Chapter 5 follows Patin to a rocky shore at McKinney Falls State Park, where he pokes out the "Diaspora" interlude on a toy piano as his image reflects in the water. Chapter 6 was conceived as a performance in the Balcones Canyonlands Preserve, but the band audibled when they came across a nearby playground where they shot "Mary Ann Nichols," with the song's whispering guitar intricacy building into blunt-force heaviness amid Tonka trucks and a slide.
› Veteran space rockers My Education toast the departed on sixth full-length, A Drink for All My Friends. Each track pays tribute to someone or something that's escaped them: friends, bandmates, ways of life. Standout "Roboter-Höhlenbewohner" drives a relentless, Krautrock rhythm for drummer Jerry Fuchs of Maserati, a close friend of the band who died in 2009. "We used to joke that Jerry was a robot, some kind of fiendish, inhuman machine when he was behind the drums," recalls bassist Scott Telles. "The first time I saw him play, I asked to look under his shirt to make sure he was human!" The CD release: ND at 501 Studios, Friday.
› When Patty Griffin & Her Driver was announced for Dec. 15 at the Continental Club, the $43 tickets sold out that day. Griffin's "driver" is obviously her main squeeze, Led Zeppelin singer Robert Plant. Proceeds for the concert benefit local singer-songwriter Michael Fracasso, who was recently involved in a bad car wreck. Venue honcho Steve Wertheimer hinted at a second show for Dec. 16, which went on sale Tuesday and sold out in seven minutes.
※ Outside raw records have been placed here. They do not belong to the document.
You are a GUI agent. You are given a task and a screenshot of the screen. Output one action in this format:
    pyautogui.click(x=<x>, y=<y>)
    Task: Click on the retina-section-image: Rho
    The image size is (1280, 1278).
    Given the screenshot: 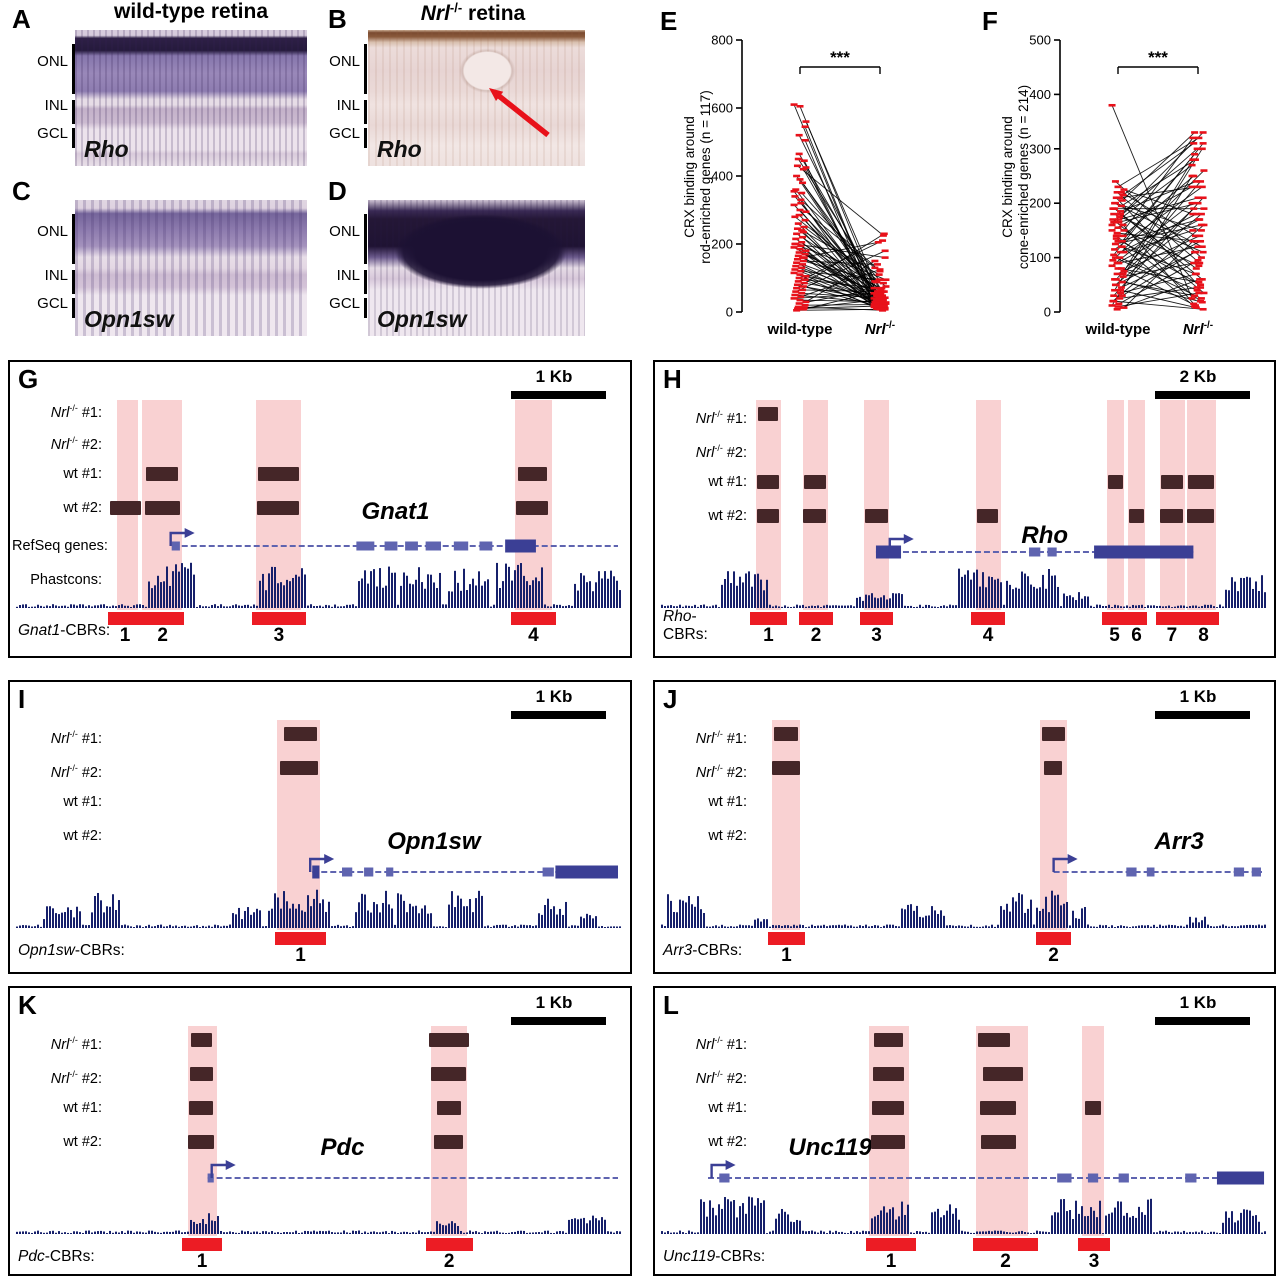 What is the action you would take?
    pyautogui.click(x=191, y=98)
    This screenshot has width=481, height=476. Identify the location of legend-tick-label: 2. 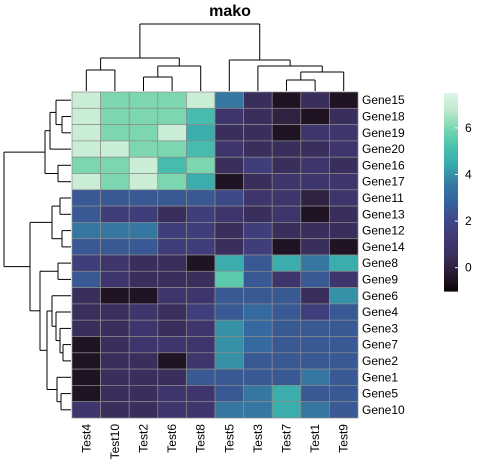
(468, 221). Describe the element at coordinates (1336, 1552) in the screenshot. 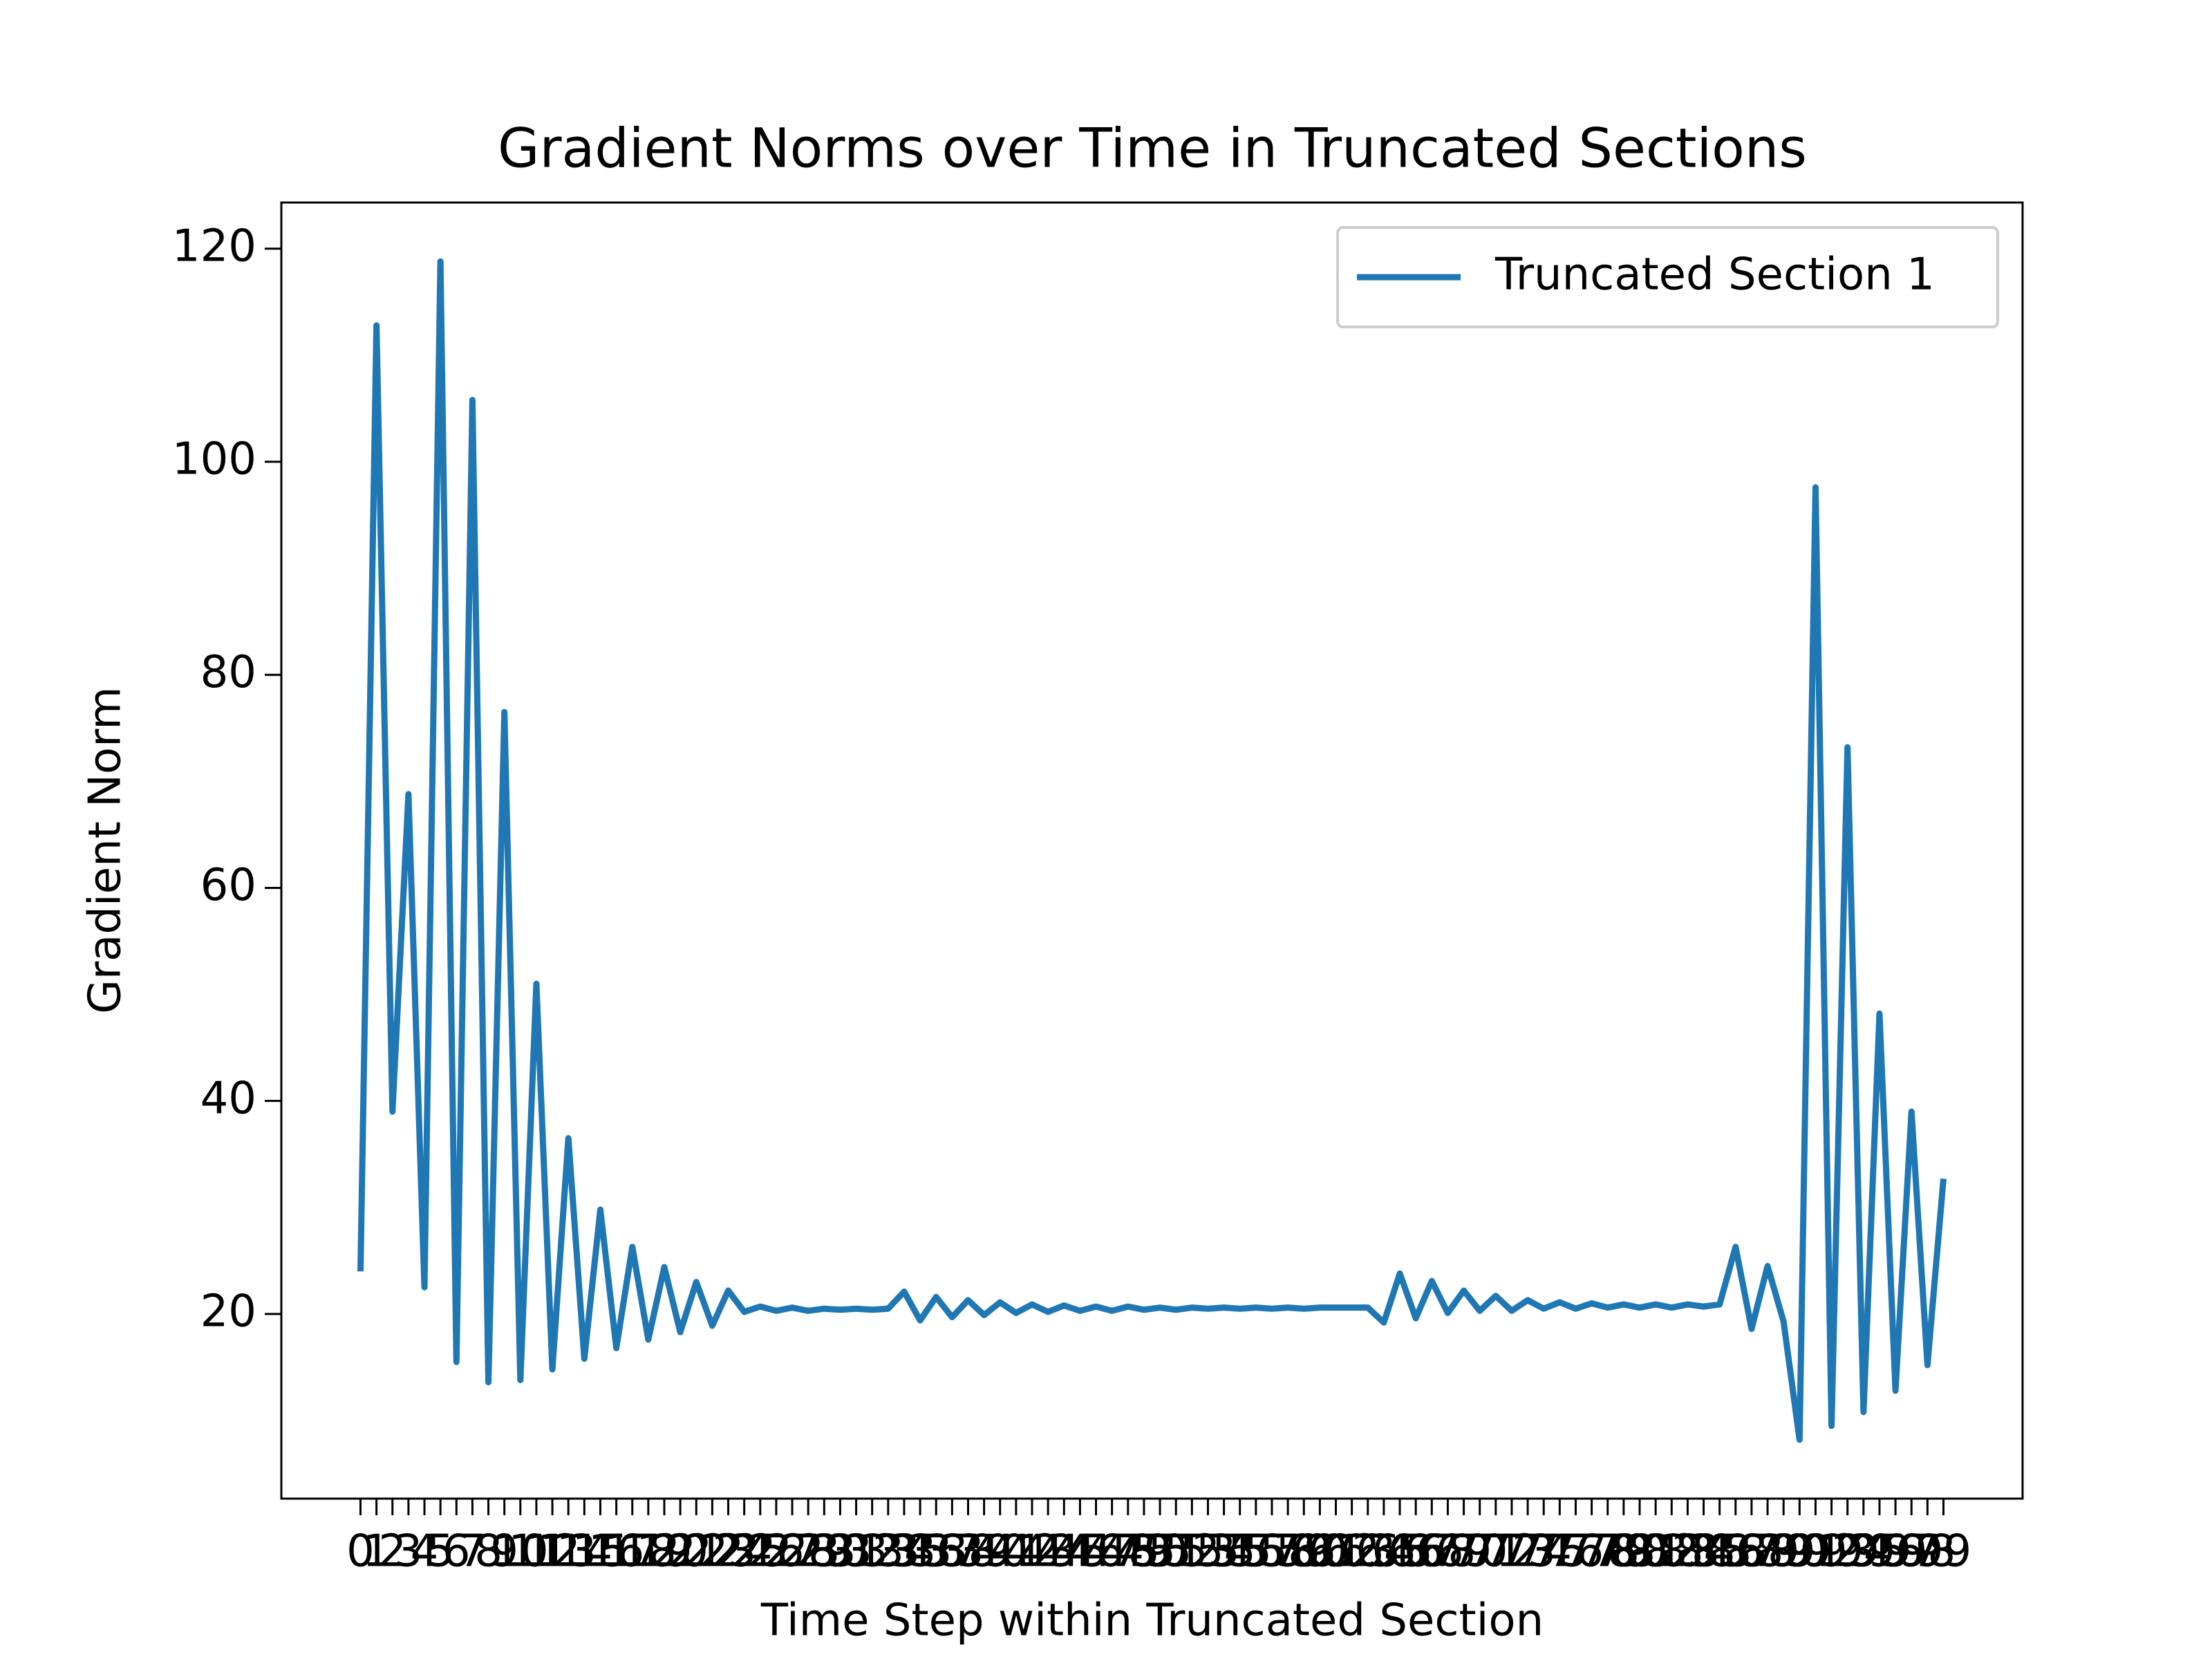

› Austin-based, Colombia-raised death metal accelerators HeadCrusher are joining the likes of At the Gates, Behemoth, Enslaved, Hypocrisy, Mayhem, Napalm Death, and Rotting Christ on the Barge to Hell, a metal festival on a cruise ship. "As metalheads, we're excited to just watch all the bands perform in such a unique scenario. And as musicians, it's beyond a dream come true," beams screamer David Coloma. The brutal boat sails from Miami on Dec. 3.
› Maurice Eagle remains my favorite photojournalist. His sharpened, light-enhanced, full-band bar photography continues as an unmistakable documentation of Austin's live music scene. Eagle, who publishes his work for free online, looks to upgrade his gear with a Kickstarter campaign. For a $50 pledge, he'll photograph your band and, trust me, you want to see yourself through his camera eye.
› The last two episodes of Austin City Limits Season 39 are taping this week, both featuring locally based artists. Gary Clark Jr. takes to the Moody Theater stage on Friday, and Esperanza Spalding on Sunday. While free ticket opportunities are closed for the former, those interested in seeing the latter tear down the walls of jazz, pop, and soul can enter to win passes at www.acltv.com by Friday morning.